-------- GIVEN DATA

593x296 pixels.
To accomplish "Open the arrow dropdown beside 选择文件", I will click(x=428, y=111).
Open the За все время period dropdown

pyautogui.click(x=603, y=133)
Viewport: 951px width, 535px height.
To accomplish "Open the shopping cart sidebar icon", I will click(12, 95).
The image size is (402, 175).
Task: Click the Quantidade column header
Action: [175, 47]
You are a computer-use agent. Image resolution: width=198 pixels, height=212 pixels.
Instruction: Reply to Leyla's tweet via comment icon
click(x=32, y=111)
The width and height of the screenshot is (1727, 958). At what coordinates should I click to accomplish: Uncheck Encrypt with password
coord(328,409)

----------------
-------- GIVEN DATA

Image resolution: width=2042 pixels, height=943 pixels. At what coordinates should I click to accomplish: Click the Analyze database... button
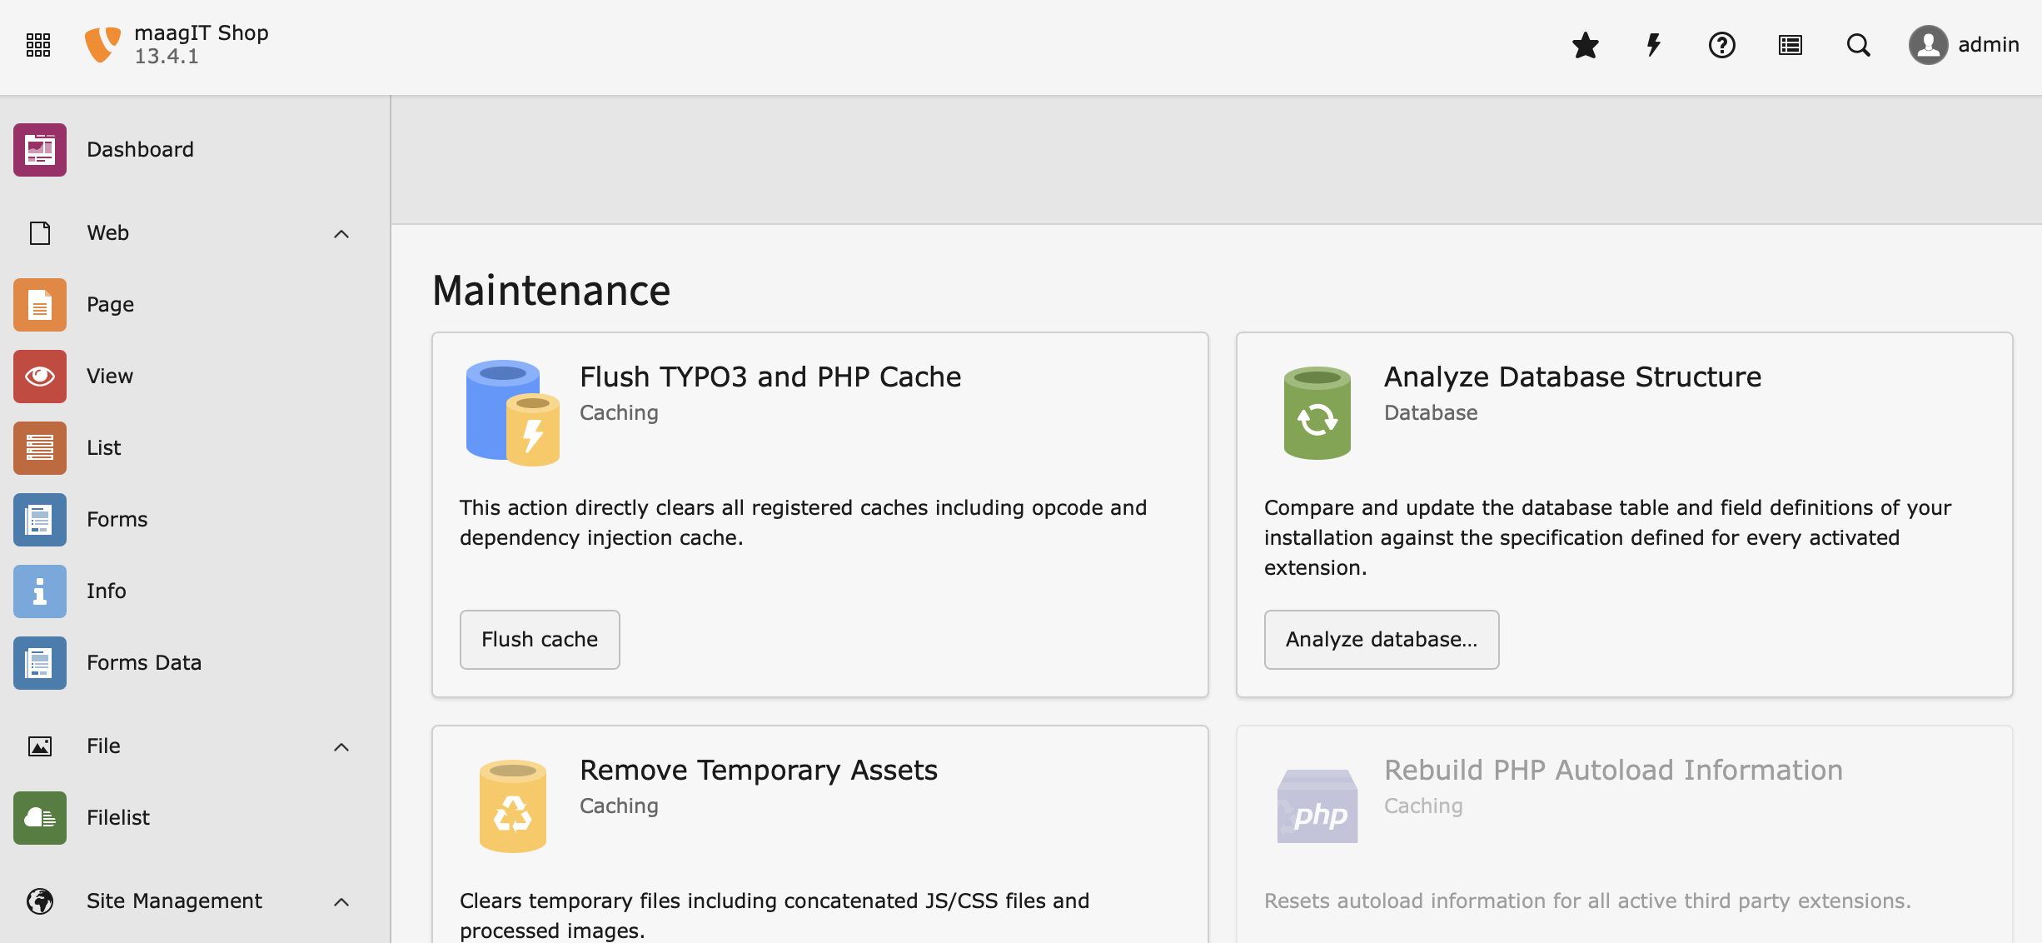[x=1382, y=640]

----------------

## YOUR ASSIGNMENT
From the records above, repeat exactly the lines from the one with "593x296 pixels." through the one with "Viewport: 951px width, 535px height.", both included.

## REPLY TO THE TASK
593x296 pixels.
To accomplish "Open the arrow dropdown beside 选择文件", I will click(x=428, y=111).
Open the За все время period dropdown

pyautogui.click(x=603, y=133)
Viewport: 951px width, 535px height.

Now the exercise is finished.